[Collected data]
::::::::::

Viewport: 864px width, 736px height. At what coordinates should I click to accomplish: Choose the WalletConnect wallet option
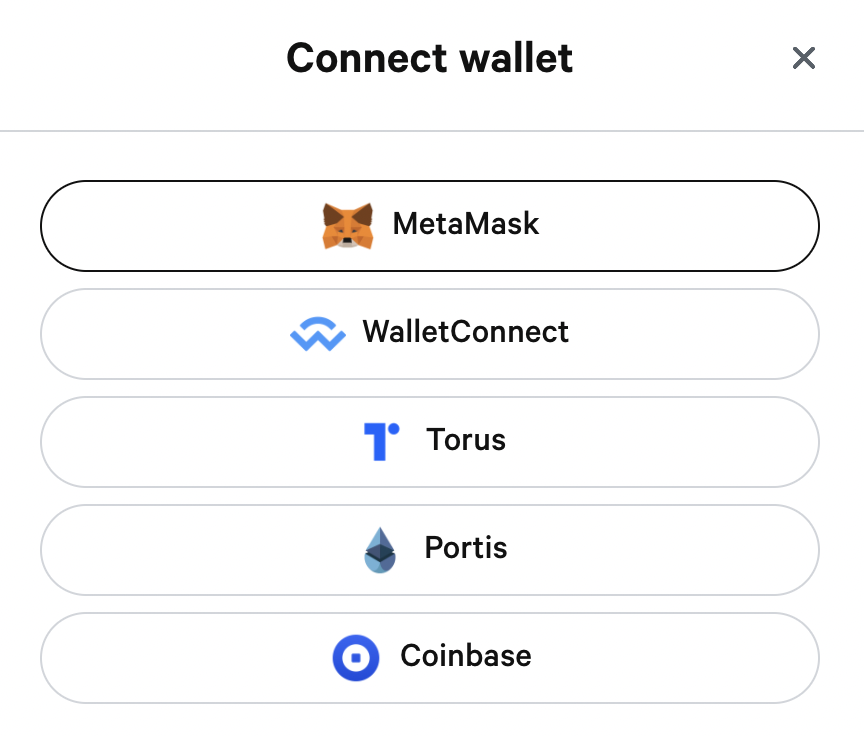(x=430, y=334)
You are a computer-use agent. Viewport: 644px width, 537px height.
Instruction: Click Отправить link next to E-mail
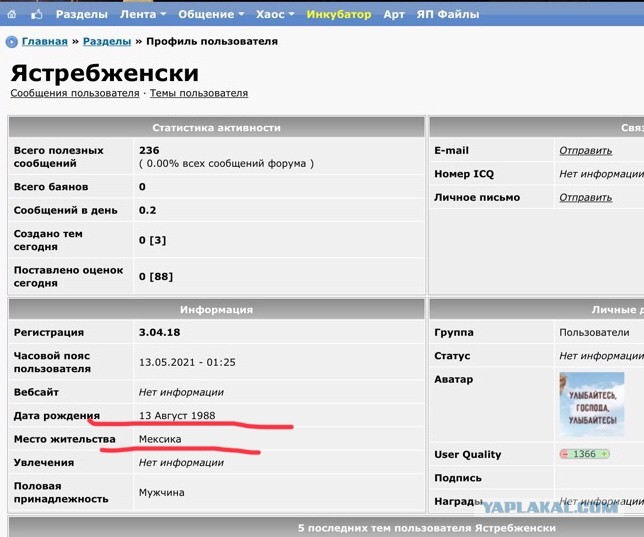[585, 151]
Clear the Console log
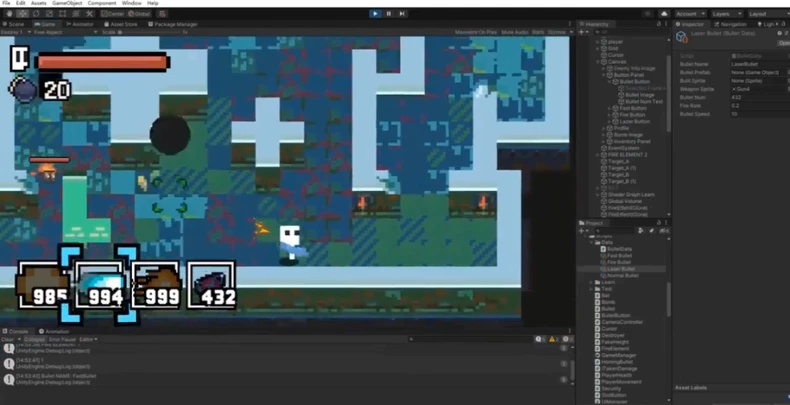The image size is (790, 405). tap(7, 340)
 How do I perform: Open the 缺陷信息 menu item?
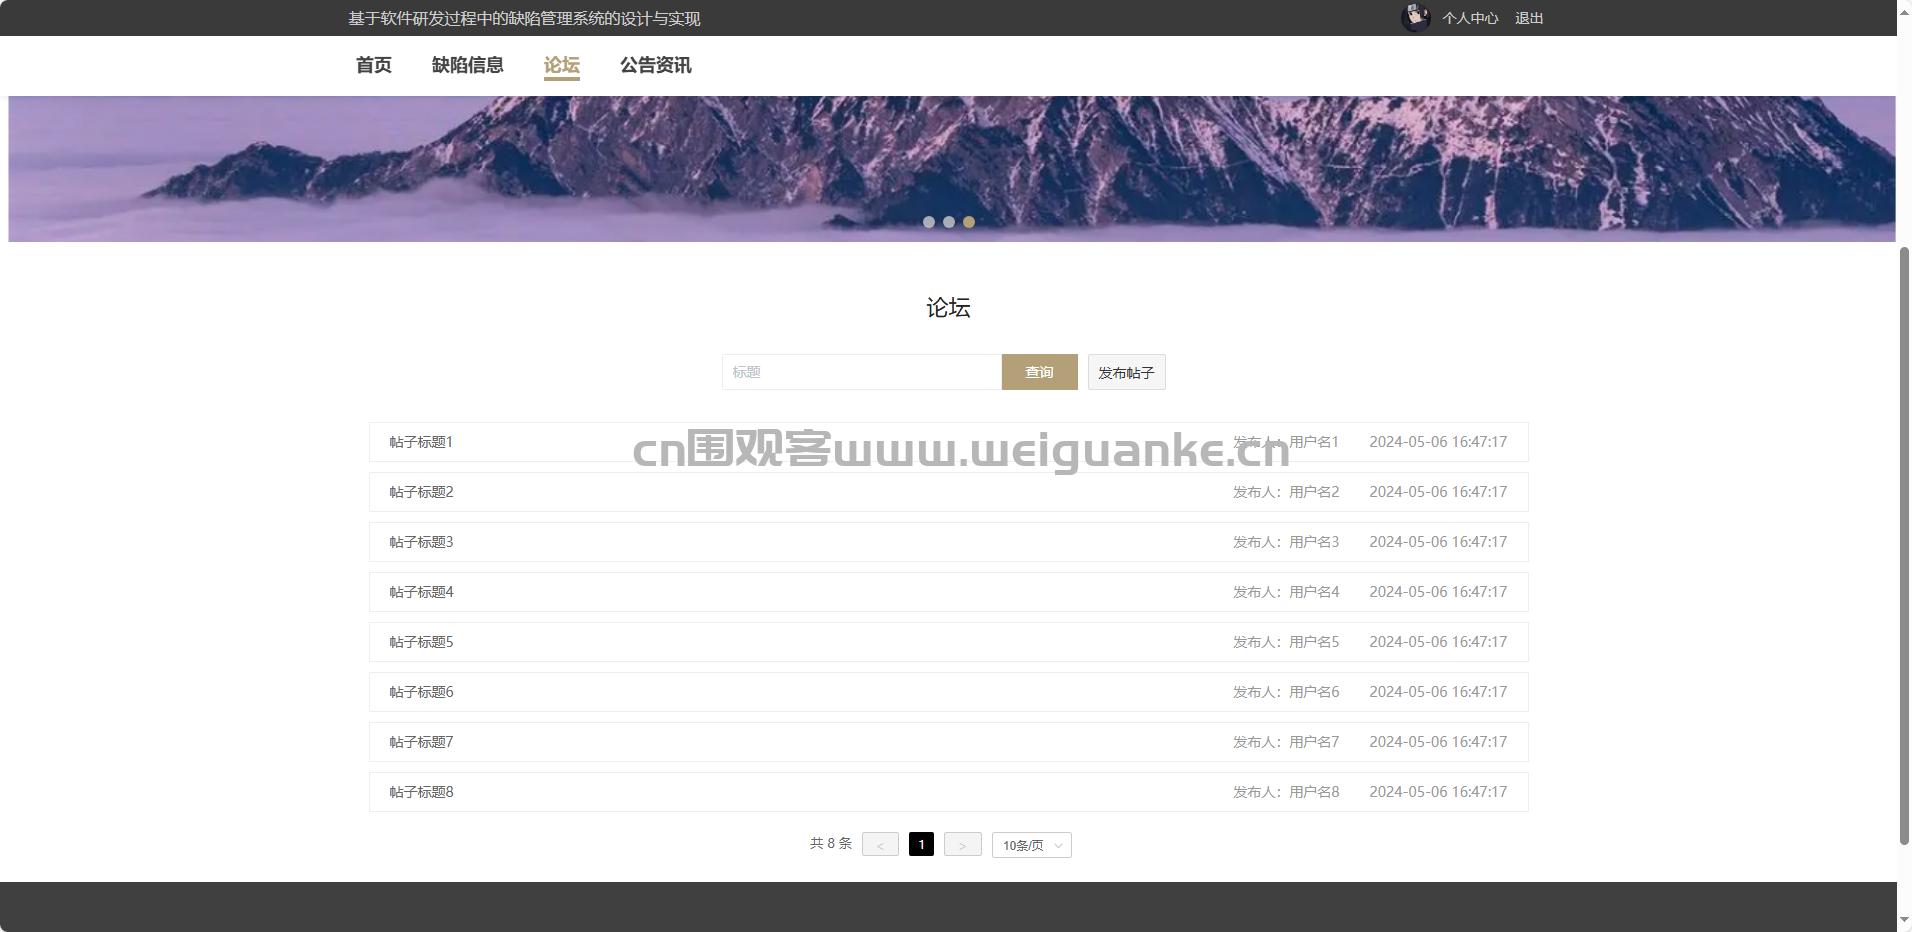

::::::::::

Copy out every entry exactly as written, but not the pictures.

RESPONSE AREA:
Viewport: 864px width, 736px height. At what coordinates should I click to accomplish: Choose the WalletConnect wallet option
(x=430, y=334)
You are a computer-use agent. Viewport: 644px width, 537px height.
Instruction: Click Отправить link next to E-mail
[585, 151]
Clear the Console log
The image size is (790, 405). tap(7, 340)
 How do I perform: Open the 缺陷信息 menu item?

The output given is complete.